Depuis la reprise du conflit dans le Haut-Karabakh, les dirigeants turcs encouragent l’Azerbaïdjan à reprendre par la force les territoires perdus au début des années 1990, à moins que l’Arménie n’y renonce d’elle-même.

Le ministre turc des Affaires étrangères est allé répéter ce message en personne, d’abord au président azerbaïdjanais Ilham Aliyev, auquel il a assuré être venu jusqu’à Bakou pour « montrer au monde le soutien de la Turquie ». Mevlüt Cavusoglu lui a même dit qu’Ankara attendait ses « instructions » pour lui fournir de l’aide « sur le terrain », « dès [qu’il] en aurait besoin et dans tous les domaines ».
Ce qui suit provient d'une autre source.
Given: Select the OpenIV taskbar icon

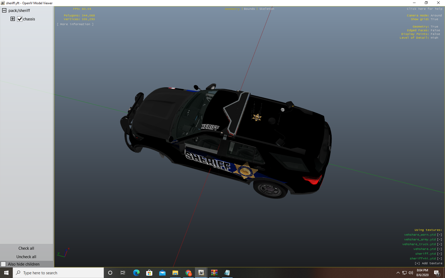Looking at the screenshot, I should point(201,273).
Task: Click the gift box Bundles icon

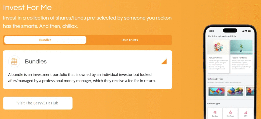Action: [14, 61]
À l’issue d’un échange avec son homologue azerbaïdjanais, le chef de la diplomatie turque a ensuite dénigré les appels de nombreux pays à un cessez-le-feu immédiat, exhortant plutôt ces pays à exiger de l’Arménie qu’elle « se retire des territoires appartenant à l’Azerbaïdjan ».

La Turquie reste donc inflexible dans son soutien à l’Azerbaïdjan. Un soutien largement partagé dans la population... Au moment où le ministre turc s’exprimait depuis Bakou, le chef du principal parti d’opposition, Kemal Kiliçdaroglu, proclamait depuis Ankara que le « coeur des 83 millions de Turcs bat avec l’Azerbaïdjan ».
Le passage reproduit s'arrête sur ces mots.